- **SOURCE INFORMATION**:
- - - -

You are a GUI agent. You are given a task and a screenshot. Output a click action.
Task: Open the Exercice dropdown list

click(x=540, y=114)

- - - -

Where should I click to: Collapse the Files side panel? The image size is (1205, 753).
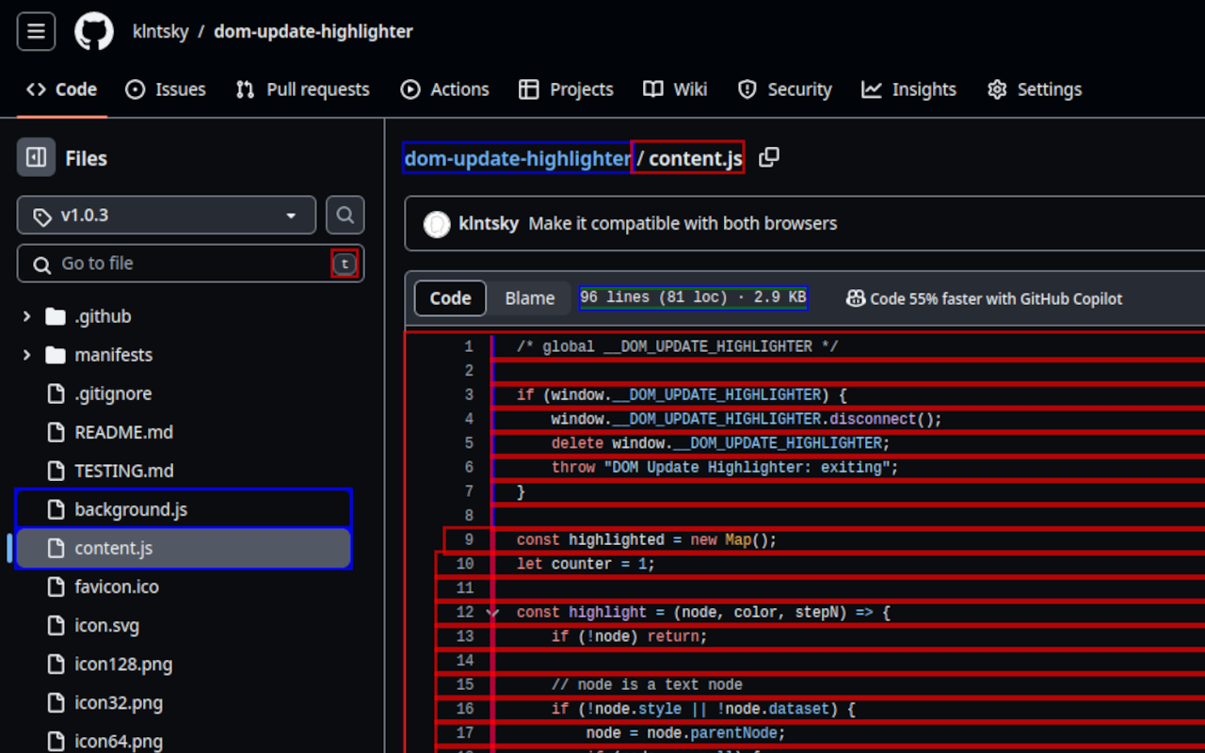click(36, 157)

- - - -

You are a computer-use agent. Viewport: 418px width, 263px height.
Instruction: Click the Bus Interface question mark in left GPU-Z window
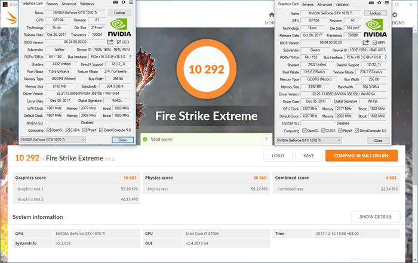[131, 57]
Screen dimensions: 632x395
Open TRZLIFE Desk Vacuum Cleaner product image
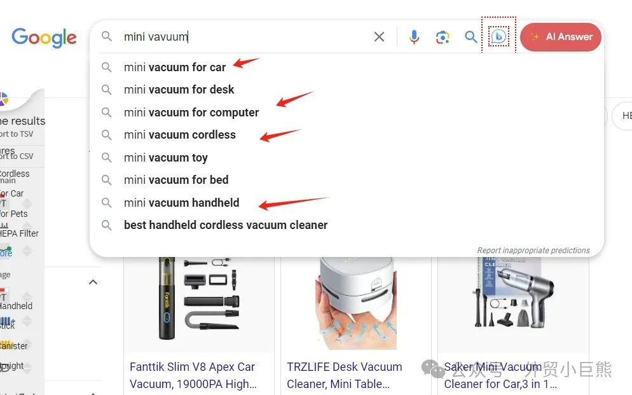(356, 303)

- - - -

- **EXERCISE DIRECTIONS**: Tally the lines of the material above that include the string "agent", then give the number with no other text.

- **COMPLETED TASK**: 2